-- begin RECORD EXTRACTS --

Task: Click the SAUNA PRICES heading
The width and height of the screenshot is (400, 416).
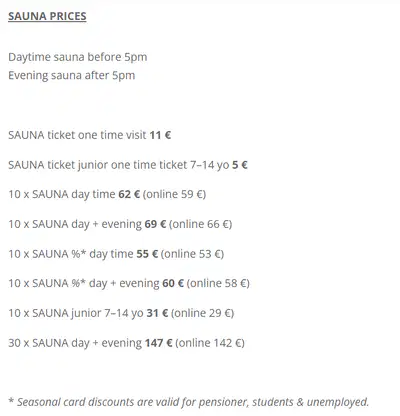Action: pos(47,16)
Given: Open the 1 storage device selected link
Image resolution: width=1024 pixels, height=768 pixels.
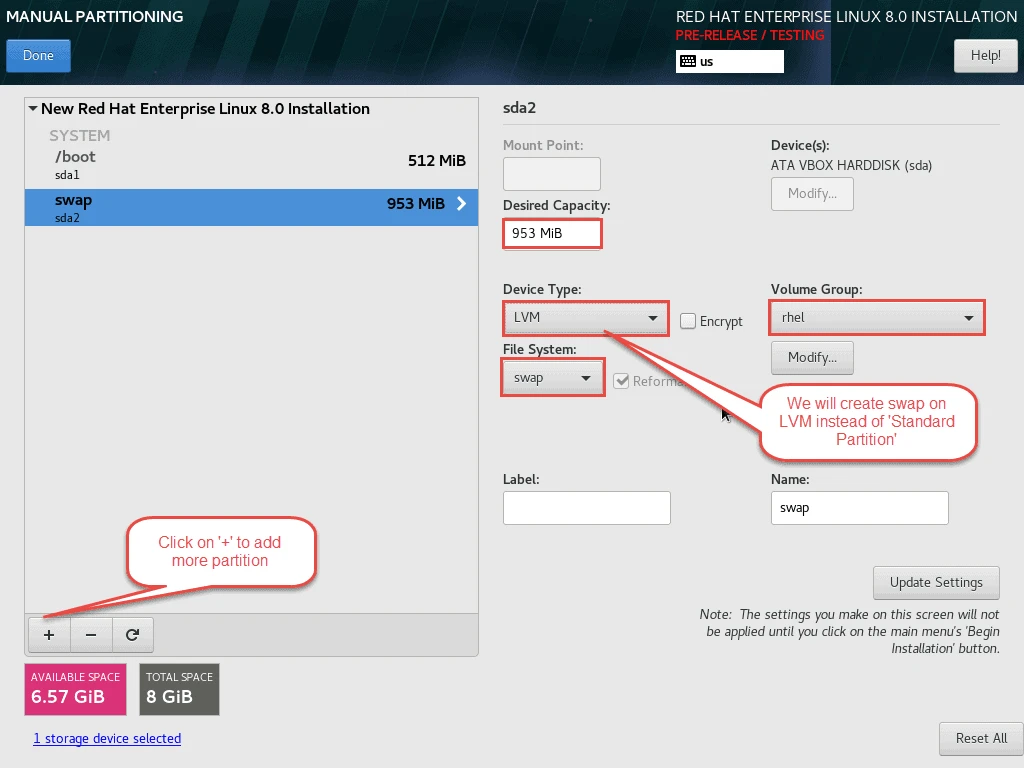Looking at the screenshot, I should click(107, 738).
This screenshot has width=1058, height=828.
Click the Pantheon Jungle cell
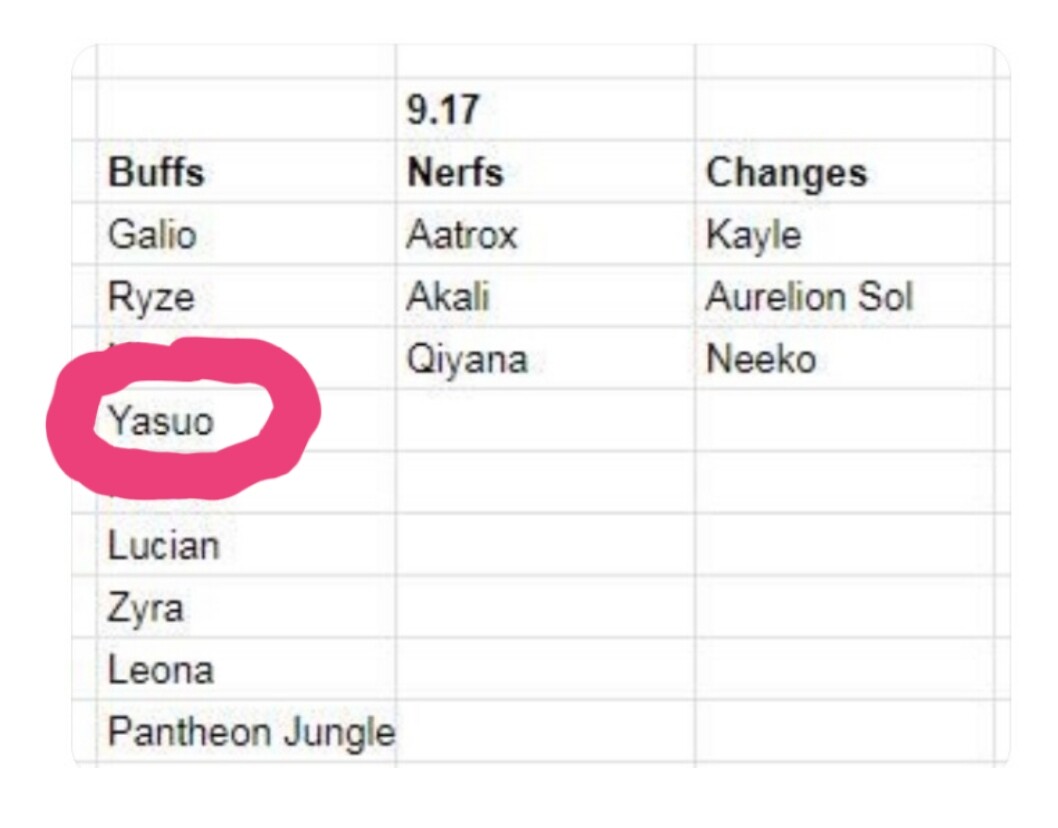coord(246,731)
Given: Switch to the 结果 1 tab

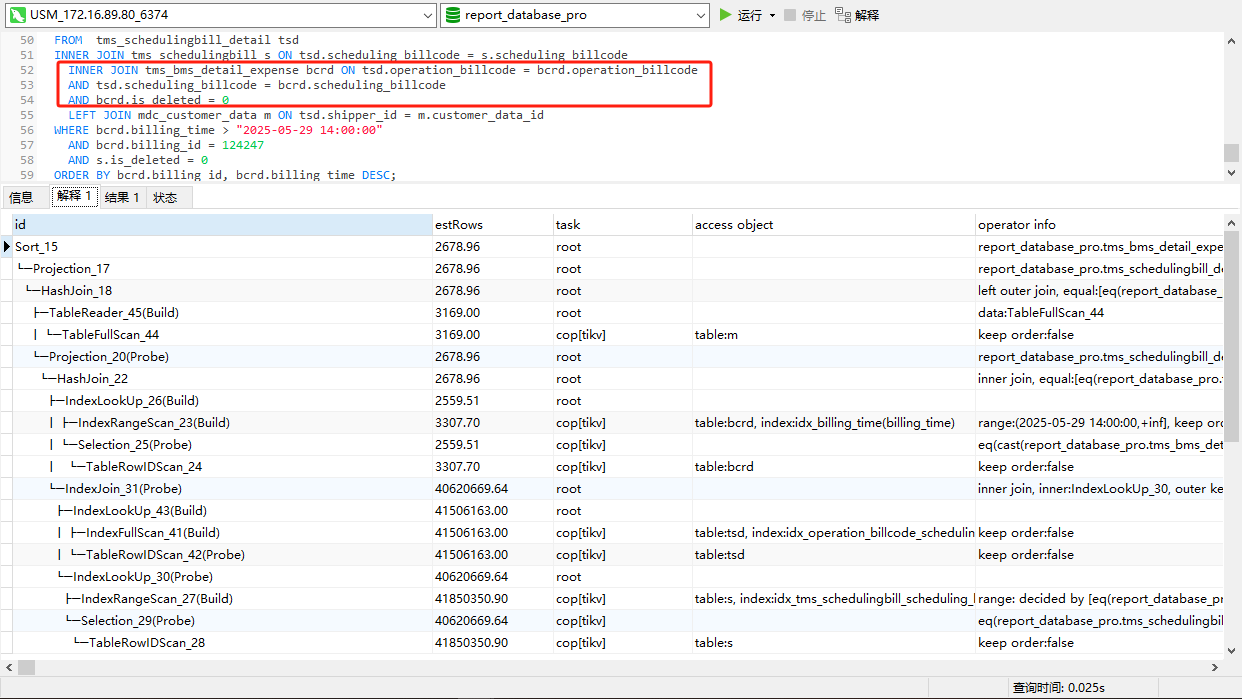Looking at the screenshot, I should point(122,198).
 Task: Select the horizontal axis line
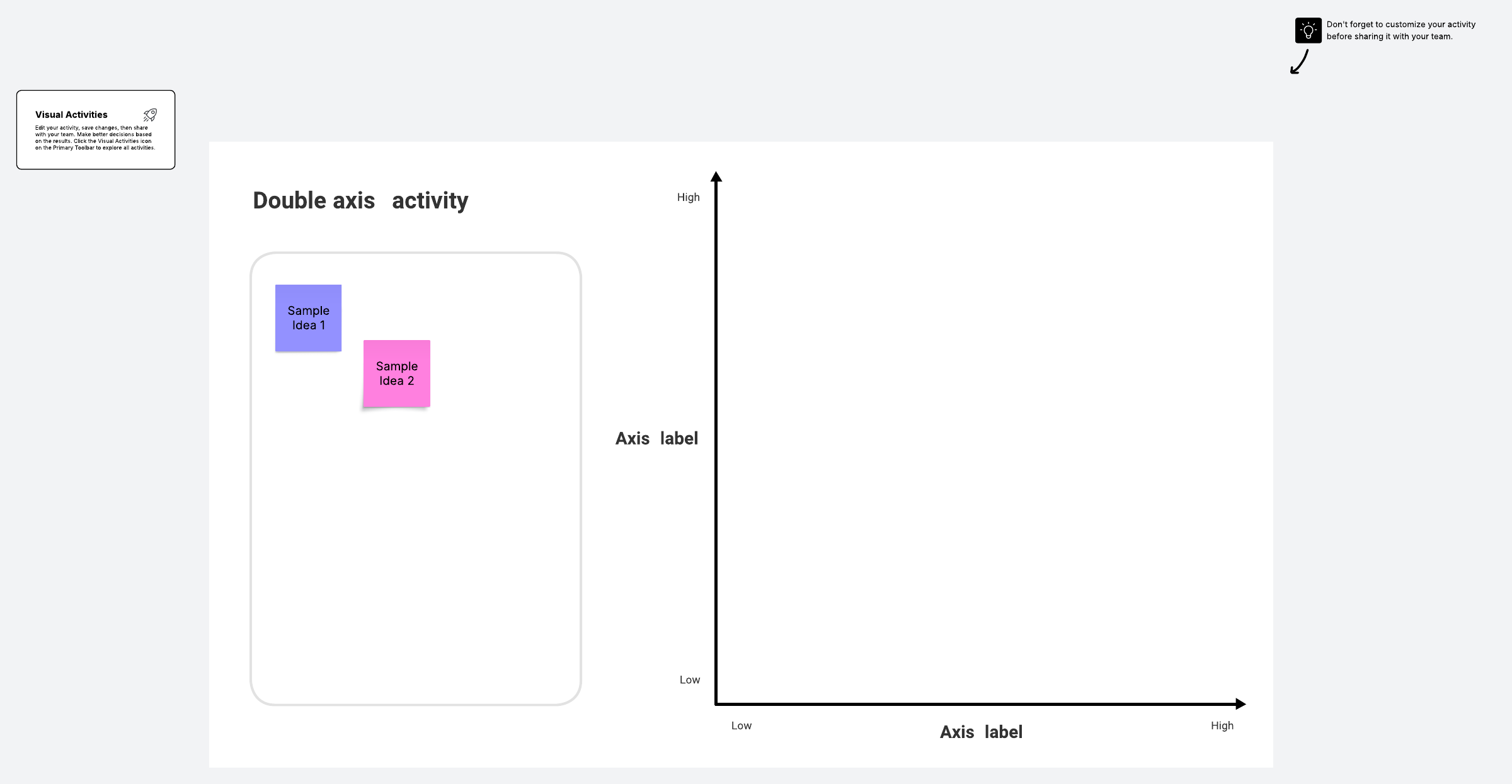click(976, 703)
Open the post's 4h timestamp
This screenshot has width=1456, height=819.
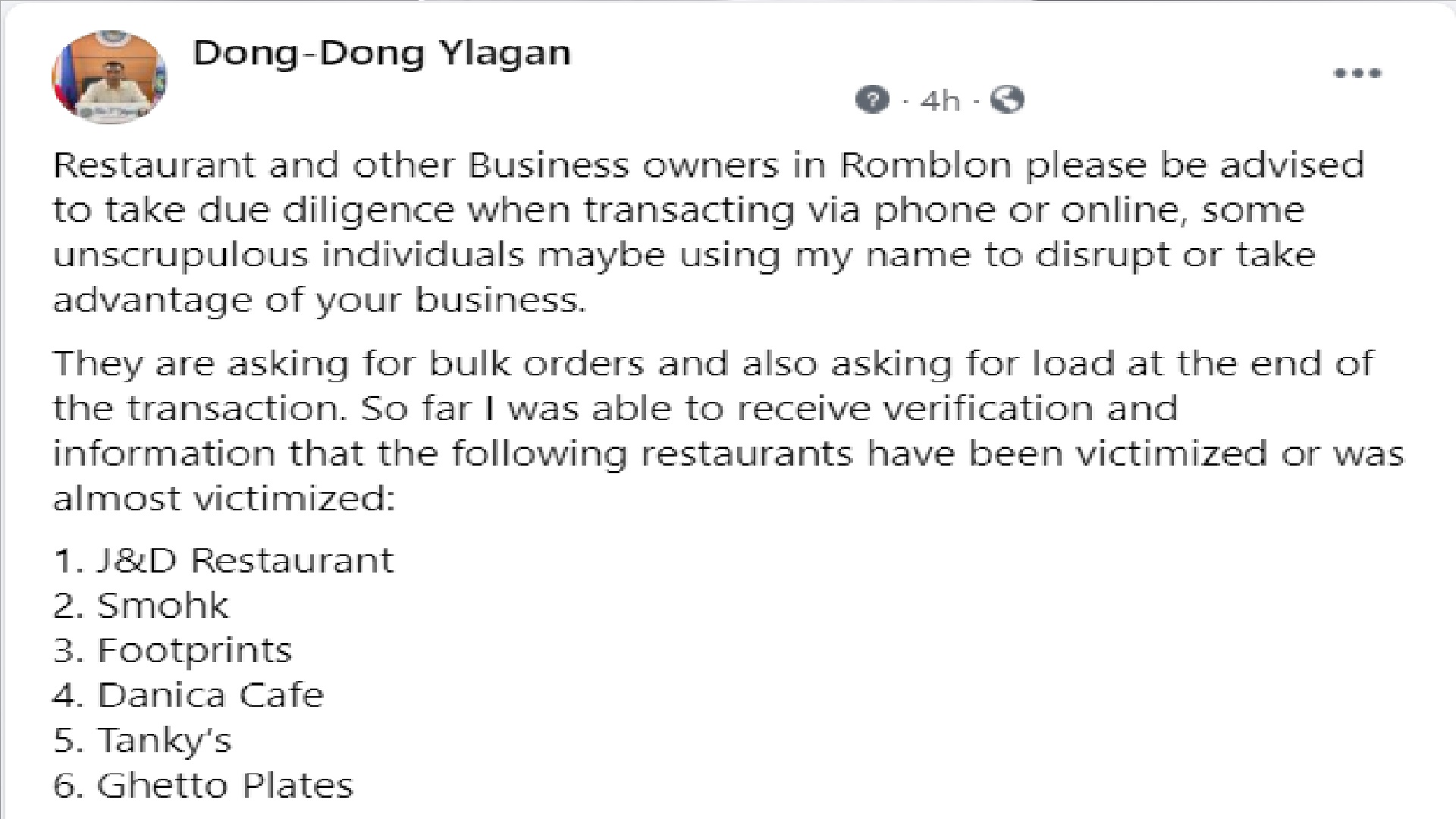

-- end RECORD EXTRACTS --

> AIM
Write out every entry above word for word, leaving out the pictures.

> SOLUTION TO THIS EXERCISE
Task: Click the SAUNA PRICES heading
The width and height of the screenshot is (400, 416).
Action: pos(47,16)
Given: Open the 1 storage device selected link
Image resolution: width=1024 pixels, height=768 pixels.
Looking at the screenshot, I should click(107, 738).
This screenshot has width=1058, height=828.
Click the Pantheon Jungle cell
coord(246,731)
Given: Switch to the 结果 1 tab

Looking at the screenshot, I should point(122,198).
 Task: Select the horizontal axis line
click(976, 703)
Open the post's 4h timestamp
This screenshot has width=1456, height=819.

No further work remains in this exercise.